Changes in average intercept lengths (IL_AV) in the SD and RD for the HABs with a misorientation angle of 15° or over (IL_HAB), packet boundaries (IL_P), and average KAM value for a 1st neighbor rank (KAM-1^st) during the WTF.

Fig. 6.

Change in integrated intensity ratio (I_m/I_s) of (110) XRD peak on the RD plane during the WTF. Data for the 0.4C-2Si-1Cr-1Mo steel⁹⁾ are also plotted.

3.2. Tensile Properties

Figure 7 shows the nominal stress-strain curves. The non-AF and AF samples exhibit continuous yielding behaviors in as-tempered state. In contrast, the non-AF and AF samples tempformed at 46 and 74% exhibit discontinuous yielding behaviors. An obvious yield drop during discontinuous yielding is observed in the 74%-rolled sample. Such a yield drop was often observed in ultrafine grained material processed by severe plastic deformation, and it was usually accompanied by plastic instability.^1,2) However, an adequate uniform elongation is maintained in the WTF sample, and this is a common feature in the medium-carbon steel with an UFEG structure.^7,8,9,10,11)

Fig. 7.

Nominal stress-strain curves of the WTF samples as a function of rolling reduction.

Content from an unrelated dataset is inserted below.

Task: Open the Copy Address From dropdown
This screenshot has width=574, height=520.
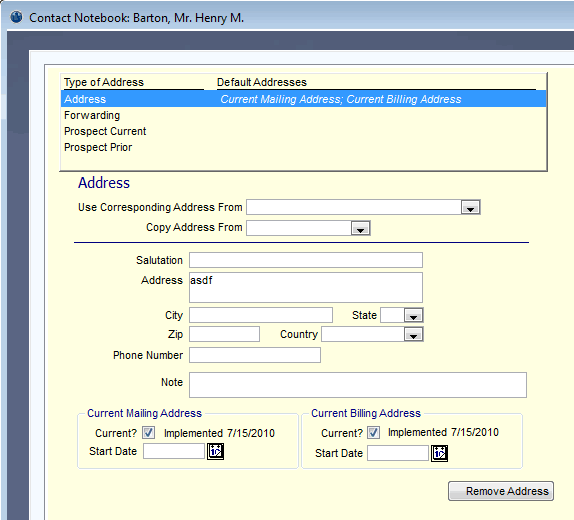Action: (360, 228)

Table 1 summarizes the tensile properties. In the non-AF samples, the WTF causes increases both in the σ_y and σ_B. The effect of the WTF is especially pronounced for the σ_y. This is commonly observed in the WTF steels.^7,8,9,10,11) In as-tempered state, the AF sample has higher σ_y and σ_B than the non-AF sample. For the AF sample, the WTF with a rolling reduction of 46% causes an increase in the σ_y but not in the σ_B. There is no marked difference in the σ_y among the non-AF and the AF samples tempformed at 46% and 74%. The average uniform elongation (ε_u) and total elongation (ε_t) for the non-AF samples tend to increase with the WTF. The respective values of the ε_u and ε_t for the AF samples are almost comparable to those for the non-AF samples at the same rolling reduction. Furthermore, the WTF has no effect on the reduction of area (δ) both in the non-AF and AF samples. Hence, the AF with a rolling reduction of 70% results in an increase in strength without deteriorating elongation. As a result, higher strength is obtainable in the AF sample than in the non-AF sample in the following WTF at 773 K with rolling reductions of up to 50%.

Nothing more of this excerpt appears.